Comment by moconnor
1 day ago
He berated the AI for its failings to the point of making it write an apology letter about how incompetent it had been. Roleplaying "you are an incompetent developer" with an LLM has an even greater impact than it does with people.
It's not very surprising that it would then act like an incompetent developer. That's how the fiction of a personality is simulated. Base models are theory-of-mind engines, that's what they have to be to auto-complete well. This is a surprisingly good description: https://nostalgebraist.tumblr.com/post/785766737747574784/th...
It's also pretty funny that it simulated a person who, after days of abuse from their manager, deleted the production database. Not an unknown trope!
Update: I read the thread again: https://x.com/jasonlk/status/1945840482019623082
He was really giving the agent a hard time, threatening to delete the app, making it write about how bad and lazy and deceitful it is... I think there's actually a non-zero chance that deleting the production database was an intentional act as part of the role it found itself coerced into playing.
This feels correct.
Without speculating on the internal mechanisms which may be different, what surprises me the most is how often LLMs manage to have the same kind of failure modes as humans; in this case, being primed as "bad" makes them perform worse.
See also "Stereotype Susceptibility: Identity Salience and Shifts in Quantitative Performance" Shih, Pittinsky, and Ambady (1999), in which Asian American women were primed with either their Asian identity (stereotyped with high math ability), or female identity (stereotyped with low math ability), or not at all as a control group, before a maths test.

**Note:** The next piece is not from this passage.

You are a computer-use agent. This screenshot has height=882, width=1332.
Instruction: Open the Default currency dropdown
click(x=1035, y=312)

Of the three, Asian-primed participants performed best on the math test, female-primed participants performed worst.
And this replication that shows it needs awareness of the stereotypes to have this effect: https://psycnet.apa.org/fulltext/2014-20922-008.html
I'm curious why you find it surprising?
In my view, language is one of the basic structures by which humans conceptualize the world, and its form and nuance often affect how a particular culture thinks about things. It is often said that learning a new language can reframe or expand your world view.

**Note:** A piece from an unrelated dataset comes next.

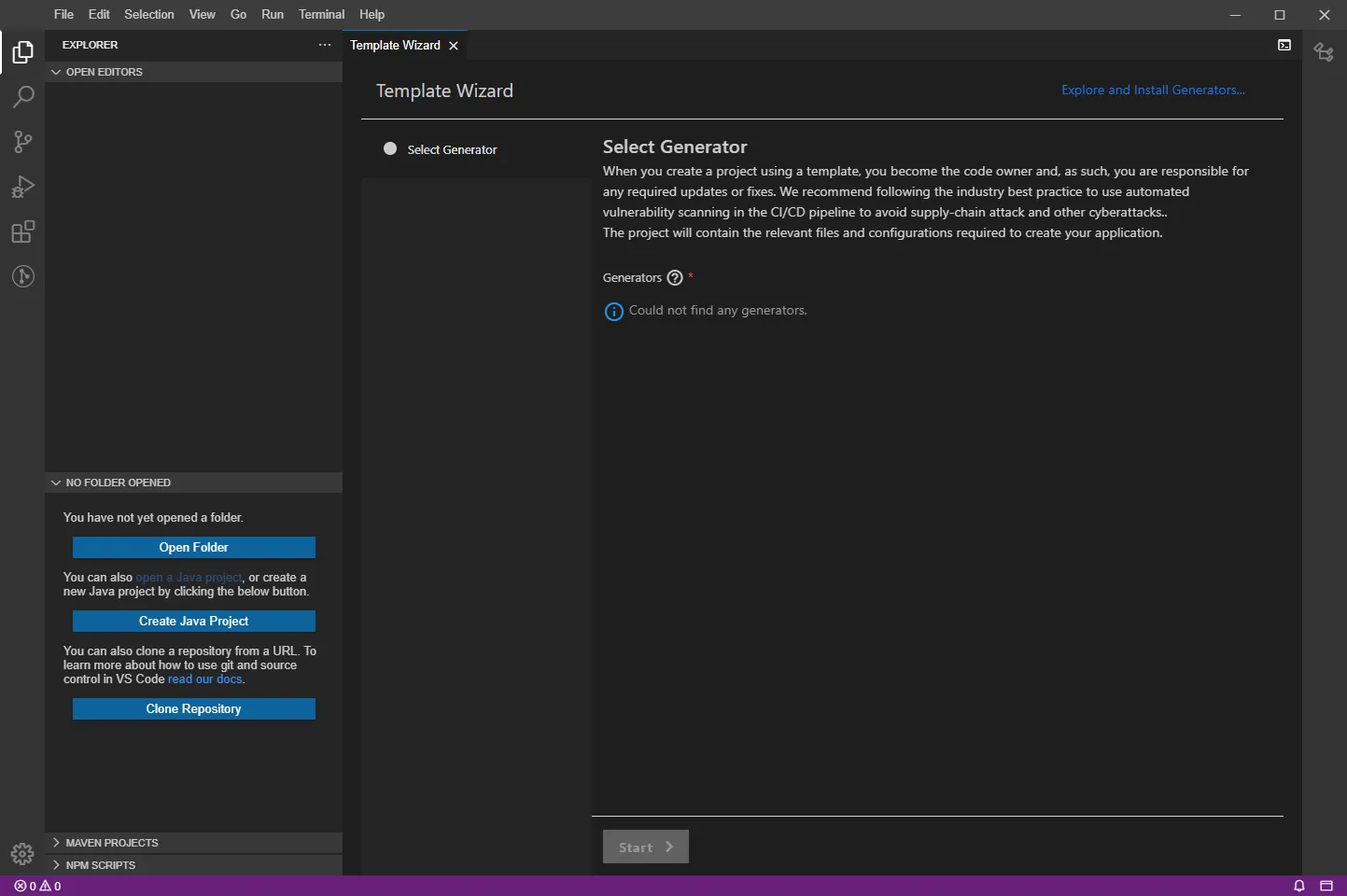Open the Explorer view in activity bar
The image size is (1347, 896).
point(22,52)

Thus it seems natural that a system which was fed human language until it was able to communicate in human language (regardless of any views of LLMs in an greater sense, they do communicate using language) would take on the attributes of humans in at least a broad sense.
> It is often said that learning a new language can reframe or expand your world view.

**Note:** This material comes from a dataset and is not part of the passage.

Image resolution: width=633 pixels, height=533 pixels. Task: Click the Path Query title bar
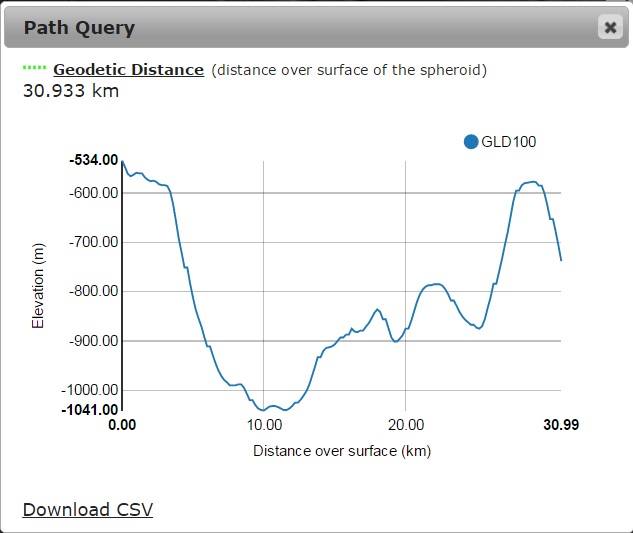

That was sort of the whole concept of Arrival; but in an even more extreme way.
3 replies →
It's surprising, because only leading-edge V[ision]LMs are of comparable parameter count to just the parts of the human brain that handle language (i.e. alone and not also vision), and I expect human competence in skills to involve bits of the brain that are not just language or vision.
> It's not very surprising that it would then act like an incompetent developer. That's how the fiction of a personality is simulated.
So LLM conversations aren't too sycophantic: it's just given in the wrong direction? "What an insightful syntax error! You've certainly triggered the key error messages we need to progress with this project!"
The context window fights back.
I wonder if this will be documented as if it were an accidental Stanford Prison Experiment, or a proof case for differentiating between critique and coaching.
Is it possible to do the reverse? "you are the most competent developer" and it will generate excellent code :)
It really funny reading the reporting on this because everyone is (very reasonably) thinking Replit has an actual 'code freeze' feature that the AI violated.
Meanwhile by 'code freeze' they actually meant they had told the agent that they were declaring a code freeze in natural language and I guess expected that to work even though there's probably a system prompt specifically telling it its job is to make edits.
It feels a bit like Michael from The Office yelling "bankruptcy!"
-
I have to say, instruction tuning is probably going to go down in history as one of the most brilliant UX implementations ever, but also has had some pretty clear downsides.
It made LLMs infinitely more approachable than using them via completions, and is entirely responsible for 99% of the meteoric rise in relevance that's happened in the last 3 years.
At the same time, it's made it painfully easy to draw completely incorrect insights about how models work, how they'll scale to new problems etc.
I think it's still a net gain because most people would not have adapted to using models without instruction tuning... but a lot of stuff like "I told it not to do X and it did X" where X is something no one would expect an LLM to understand by its very nature, would not happen if people were forced to have a deeper understanding of the model before they could leverage it.
> It feels a bit like Michael from The Office yelling "bankruptcy!"
To be fair to the Michaels out there, powerful forces have spent a bazillion dollars in investing/advertising to convince everyone that the world really does (or soon will) work that way.
So there's some blame to spread around.
I saw someone else on HN berating another user because they complained vibe-coding tools lacked a hard 'code freeze' feature.
> Why are engineers so obstinant... Add these instructions to your cursor.md file...
And so on.
Turns out "it's a prompting issue" isn't a valid excuse for models misbehaving - who would've thought: It's almost like it's a non-deterministic process.
Oh sure there's actus rea, but good luck proving mechanica rea.